19 comments

[ 3.2 ms ] story [ 52.5 ms ] thread
Well, yes. This is why preprocessor macros should have obvious, inconvenient naming conventions. And should be avoided in favor of more modern (better-behaved) features when possible.
I removed as much macro usage as practical from my ancient C code. Makes the code a lot easier to deal with.
Before #define ing MY_MACRO, do

#ifdef MY_MACRO

#error

#endif

edit: and #undef MY_MACRO after done using it, ideally.

Not a perfect defense either. If you ever have the misfortune of using mentor graphics code, they #define REGISTER. They also ship a standard library that uses the register keyword. If you build a project using their standard library and their toolchain together, it explodes. If you name something like set_register, it also explodes.
Pro tip: `#pragma GCC poison` is very good for (incrementally) getting rid of specific C-isms (both individual macros and individual functions) and keeping them out. It looks like `#pragma deprecated` is similar for MSVC, but it has the major downside of only being a warning.

That said, I am not at all afraid of using macros when appropriate.
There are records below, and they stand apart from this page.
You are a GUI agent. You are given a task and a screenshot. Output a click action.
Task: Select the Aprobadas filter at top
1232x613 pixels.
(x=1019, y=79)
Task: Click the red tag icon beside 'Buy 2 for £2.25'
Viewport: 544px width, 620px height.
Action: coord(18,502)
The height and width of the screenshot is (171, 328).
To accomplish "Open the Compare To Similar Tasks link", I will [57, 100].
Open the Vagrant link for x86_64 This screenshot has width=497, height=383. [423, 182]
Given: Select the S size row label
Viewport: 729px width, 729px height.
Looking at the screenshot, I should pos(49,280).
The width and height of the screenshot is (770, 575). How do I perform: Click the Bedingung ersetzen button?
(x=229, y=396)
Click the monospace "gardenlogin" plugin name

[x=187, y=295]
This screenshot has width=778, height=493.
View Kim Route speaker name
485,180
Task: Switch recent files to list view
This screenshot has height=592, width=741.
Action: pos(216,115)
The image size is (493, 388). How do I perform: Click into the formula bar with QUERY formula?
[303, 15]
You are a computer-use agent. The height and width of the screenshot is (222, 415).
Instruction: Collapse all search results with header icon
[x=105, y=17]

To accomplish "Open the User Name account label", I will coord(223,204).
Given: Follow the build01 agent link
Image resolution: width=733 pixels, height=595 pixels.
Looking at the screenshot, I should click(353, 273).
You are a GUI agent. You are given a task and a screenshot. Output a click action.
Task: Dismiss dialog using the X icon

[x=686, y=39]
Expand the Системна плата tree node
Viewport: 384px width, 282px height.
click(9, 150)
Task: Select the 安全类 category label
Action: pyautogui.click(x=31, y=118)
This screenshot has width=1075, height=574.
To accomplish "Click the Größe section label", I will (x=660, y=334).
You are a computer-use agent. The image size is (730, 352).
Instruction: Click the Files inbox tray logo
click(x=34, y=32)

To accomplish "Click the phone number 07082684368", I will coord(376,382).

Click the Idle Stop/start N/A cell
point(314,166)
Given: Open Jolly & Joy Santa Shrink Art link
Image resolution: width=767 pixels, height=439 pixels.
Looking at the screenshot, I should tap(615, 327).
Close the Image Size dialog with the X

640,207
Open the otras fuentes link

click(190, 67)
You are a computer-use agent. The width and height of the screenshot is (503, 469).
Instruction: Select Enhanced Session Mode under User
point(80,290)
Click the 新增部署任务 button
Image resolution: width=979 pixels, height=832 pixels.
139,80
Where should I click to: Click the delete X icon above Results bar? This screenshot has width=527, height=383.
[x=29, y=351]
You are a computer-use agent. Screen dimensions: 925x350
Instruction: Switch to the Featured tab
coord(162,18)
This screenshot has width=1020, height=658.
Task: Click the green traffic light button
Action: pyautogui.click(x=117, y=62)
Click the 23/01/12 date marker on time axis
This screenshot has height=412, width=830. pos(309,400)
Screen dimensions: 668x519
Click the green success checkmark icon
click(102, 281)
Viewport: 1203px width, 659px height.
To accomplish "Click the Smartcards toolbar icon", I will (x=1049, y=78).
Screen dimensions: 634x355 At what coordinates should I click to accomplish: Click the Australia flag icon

Just give them names that scream "I_AM_A_MACRO" unless you take care to make them sufficiently function-like, and if public give them a "namespace" prefix either way.

Ugh... I had something similar recently but much more painful to figure out - apparently googletest defines and and or (lowercase) as macros).

I started using googletest in a project with a moderate amount of inline assembly, and of course I got some thoroughly confusing error messages after the substitution replaced the and and or opcodes.

Anyway, I didn't know that push_macro and pop_macro existed, so I'll have to revisit my previous hack around that issue.

In C++ they're alternative tokens and should be keywords, so maybe googletest is providing them as macros as workaround for a compile that didn't support this?

In other words, maybe a computer flag would allow you to disable them being defined?

Although this could result in other issues...

Yeah I kind of thought it was something like that, but searching for such broad terms got me nowhere, and the googletest documentation wasn't good enough for me to find it.
That's standard if `<iso646.h>` is included in C, but said header is a nop for C++.

In the GCC world, inline asm uses strings so macros don't cause problems.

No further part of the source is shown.